## The input
BEGIN
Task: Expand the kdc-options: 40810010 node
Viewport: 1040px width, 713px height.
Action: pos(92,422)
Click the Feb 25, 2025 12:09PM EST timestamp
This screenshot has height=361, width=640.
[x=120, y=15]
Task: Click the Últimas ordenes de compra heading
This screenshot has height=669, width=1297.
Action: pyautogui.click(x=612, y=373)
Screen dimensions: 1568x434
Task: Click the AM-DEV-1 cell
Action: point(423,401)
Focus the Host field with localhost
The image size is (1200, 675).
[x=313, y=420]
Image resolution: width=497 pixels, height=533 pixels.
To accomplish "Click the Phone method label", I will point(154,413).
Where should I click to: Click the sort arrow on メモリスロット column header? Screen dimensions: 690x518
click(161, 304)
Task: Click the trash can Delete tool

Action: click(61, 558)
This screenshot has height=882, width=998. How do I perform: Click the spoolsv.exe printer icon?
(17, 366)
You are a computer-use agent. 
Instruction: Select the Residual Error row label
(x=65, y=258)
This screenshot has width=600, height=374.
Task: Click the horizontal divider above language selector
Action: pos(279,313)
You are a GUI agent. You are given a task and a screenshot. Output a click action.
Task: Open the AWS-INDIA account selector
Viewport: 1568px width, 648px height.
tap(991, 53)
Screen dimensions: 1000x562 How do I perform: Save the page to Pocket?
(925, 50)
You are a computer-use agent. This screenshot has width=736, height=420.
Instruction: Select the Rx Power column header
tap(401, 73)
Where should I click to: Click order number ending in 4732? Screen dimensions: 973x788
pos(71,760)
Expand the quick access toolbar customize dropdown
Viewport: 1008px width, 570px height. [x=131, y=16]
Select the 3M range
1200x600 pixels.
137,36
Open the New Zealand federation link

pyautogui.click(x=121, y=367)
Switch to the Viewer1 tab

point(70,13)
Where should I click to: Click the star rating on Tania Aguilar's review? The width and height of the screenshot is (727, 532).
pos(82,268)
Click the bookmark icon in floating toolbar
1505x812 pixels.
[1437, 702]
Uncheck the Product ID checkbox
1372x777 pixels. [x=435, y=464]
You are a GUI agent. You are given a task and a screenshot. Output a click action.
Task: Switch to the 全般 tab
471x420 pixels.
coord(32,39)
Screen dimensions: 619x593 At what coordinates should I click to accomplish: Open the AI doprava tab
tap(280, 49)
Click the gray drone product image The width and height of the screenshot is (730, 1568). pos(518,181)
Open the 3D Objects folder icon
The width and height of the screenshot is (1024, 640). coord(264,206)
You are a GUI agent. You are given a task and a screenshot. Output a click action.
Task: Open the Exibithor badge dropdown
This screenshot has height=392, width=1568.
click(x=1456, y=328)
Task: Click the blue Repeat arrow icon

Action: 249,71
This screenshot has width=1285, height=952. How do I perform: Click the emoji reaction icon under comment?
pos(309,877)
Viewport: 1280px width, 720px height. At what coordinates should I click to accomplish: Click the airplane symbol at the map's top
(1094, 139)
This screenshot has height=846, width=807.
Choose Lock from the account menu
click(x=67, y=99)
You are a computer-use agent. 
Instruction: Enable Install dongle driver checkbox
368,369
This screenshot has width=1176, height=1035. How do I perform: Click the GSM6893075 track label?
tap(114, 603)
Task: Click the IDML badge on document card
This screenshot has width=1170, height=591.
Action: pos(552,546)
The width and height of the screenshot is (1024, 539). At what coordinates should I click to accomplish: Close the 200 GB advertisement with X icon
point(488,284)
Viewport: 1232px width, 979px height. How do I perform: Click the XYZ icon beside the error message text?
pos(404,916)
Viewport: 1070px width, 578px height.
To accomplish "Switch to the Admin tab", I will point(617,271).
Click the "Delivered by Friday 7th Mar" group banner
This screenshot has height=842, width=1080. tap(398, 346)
END
## Task statement
From the data above, count the lines where "will" occurs and give that figure and nothing else.

## Solution for this task
2